Table 2 displays a summary of the findings for the four states. The table reports, for each state,
content area, and grade level for which an analysis was performed, the percent of standards with
an acceptable level of alignment with the assessment for each of the four criteria. More detailed
information is given in the reports for each state as illustrated in the complete set of tables for
one analysis given in Appendix B. In the summaryinformation reported in Table 2, the standards
and assessment were judged to be fully aligned on the criterion if an acceptable level was
attained for all of the standards (100%); highly aligned if an acceptable level was attained for
70% to 99% of the standards; partially aligned if an acceptable level was attained for 50% to
69% of the standards; and poorly aligned if an acceptable level was attained for less than 50% of
the standards.
For State B, the analysis was conducted for only mathematics and for three grades. The standards
and assessments were fully aligned for all three grades on categorical concurrence, highly aligned
for one of the three grades on depth-of-knowledge consistency (grade 8, 71%), acceptably or
highly aligned for two grades on range-of-knowledge correspondence (grades 8 and 10, 86% and
100%), and acceptably or highly aligned on balance of representation for all three grade levels
(86%, 71%, and 100%) on balance of representation. None of the four standards for grade 10
attained an acceptable degree of alignment for the depth-of-knowledge consistency. For each of
the grade 10 standards, less than 50% of the corresponding items had a depth-of-knowledge level
below the corresponding objective.
Categorical Concurrence
Two of the four states did not have a sufficient number of assessment items, six or more as used
in this analysis, measuring knowledge for more than one-quarter of the standards. The standards
and the assessment, in these instances, failed to meet the alignment criterion of categorical
concurrence. Standards were not given equal weight on the assessment, as indicated by the
number of items related to each standard. Even though most states did not differentiate the
emphasis to be placed on one standard over another, the assessments used by the states gave
different weightings to standards by varying the number of items measuring context related to the
different standards. State D was judged to have the highest proportion of its standards not
attaining an acceptable level of categorical concurrence. Of the five different analyses performed
for State D, two resulted in half or fewer of the standards attainingthe criterion and two resulted
in only 62% attaining the criterion. There are some practical reasons why State D had more
difficulty meeting categorical concurrence than the other three states. For each content area and
grade level, the number of items on the assessment was relatively low compared to the number of
standards. State D had the highest number of standards for each grade and content area, while
also having among the lowest number of assessment items. State D also had more constructed-
response items. This raises the concern of considering each alignment criterion in isolation.
12
There also may be other reasons why onlythree or four items are included on an on-demand
assessment for specific standards. For example, students’ knowledge related to a standard may be
more appropriately measured by the teacher in the classroom than on a large-scale assessment.

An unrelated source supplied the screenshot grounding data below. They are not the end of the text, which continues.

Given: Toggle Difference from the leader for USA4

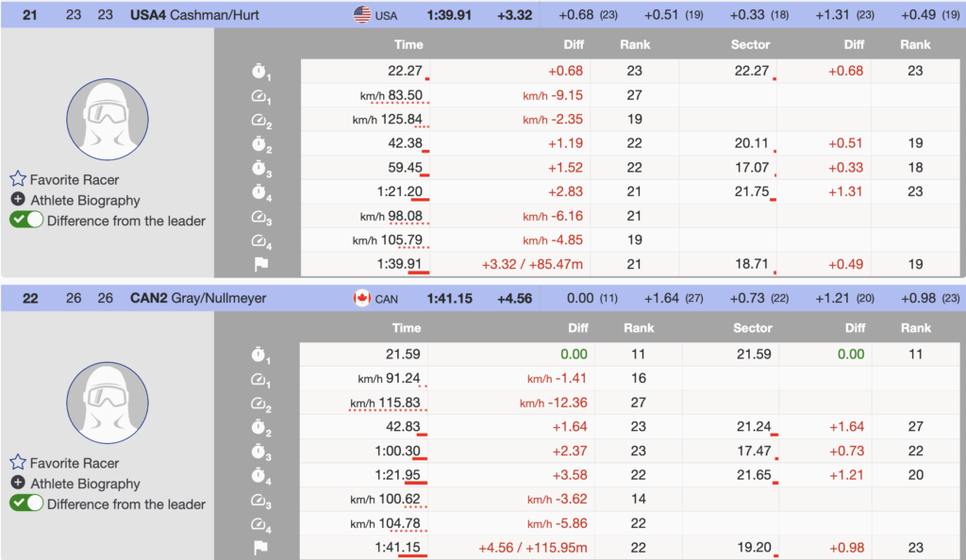Looking at the screenshot, I should click(x=26, y=221).
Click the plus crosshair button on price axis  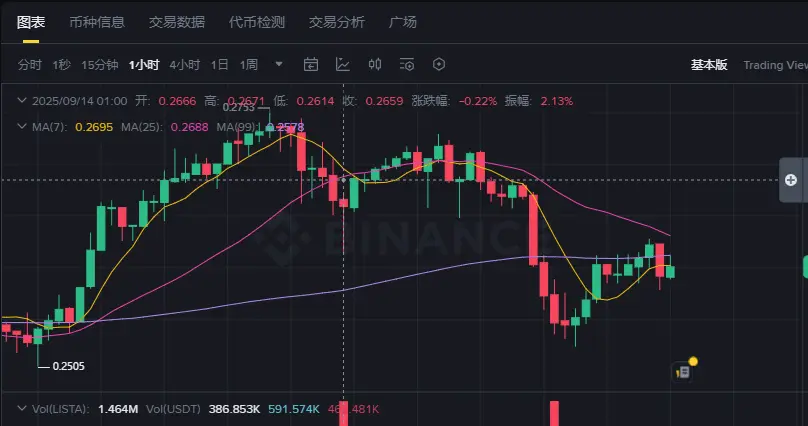(791, 180)
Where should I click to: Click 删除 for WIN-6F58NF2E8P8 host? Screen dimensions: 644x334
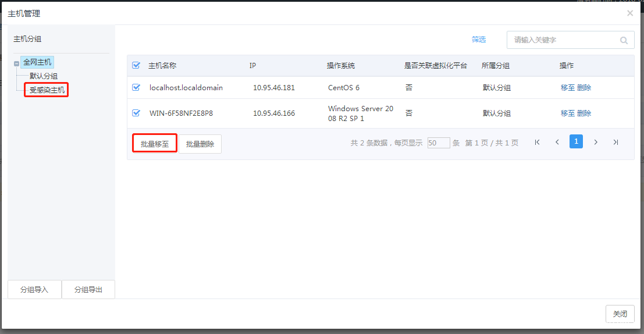tap(584, 113)
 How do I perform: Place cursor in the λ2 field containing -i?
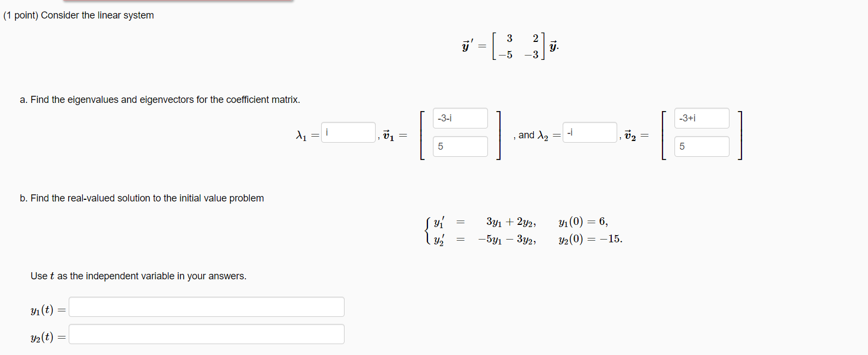pos(589,132)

What the analysis of categorical concurrence did uncover was that even with a high number of
assessment items being used at a grade level, states have distributed these items unevenly so that
one-fourth or more of the standards had less than six items measuring knowledge related to each
of these standards.
Depth-of-Knowledge Consistency
The analysis revealed another issue. A high percentage of the state assessments used items at a
level of complexity that was below that of the corresponding objectives. This was more of a
problem for the alignment in State D than for the other states, in part because State D had a high
proportion of its standards at depth-of-knowledge (DOK) levels of strategic thinking (Level 3)
and extended thinking (Level 4). Standard statements varied significantly among the states bythe
amount of content incorporated in one objective and the deepest level of knowledge
required to fully meet the standard. For example, State D listed for grade 8 mathematics the
following objectives for the Number Sense Standard (V):
V.4 Investigate number forms such as fractions, decimals, and percents, and demonstrate their
use in today’s society. (DOK: 4)
V.6 Develop, analyze, and explain methods for solving proportions. (DOK: 4)
Reviewers judged both of these objectives to have a depth-of-knowledge level of 4 (Extended
Thinking) requiring investigation, development, and applications to society.
In contrast, State B listed as the objective for its grade 8 mathematics Numeration Standard (I):
I.6 Describe the properties of terminating, repeating, and non-repeating decimals and be able
to convert fractions to decimals and decimals to fractions. (DOK: 2)
State A stated the following goals and objectives for its grade 6 Numerical and Algebraic
Concepts and Operations Standard (I):
I.A Understand and explain how the basic arithmetic operations relate to each other
Apply the distributive propertyof multiplication over addition and subtraction with
integers, fractions, and decimals. (DOK: 2)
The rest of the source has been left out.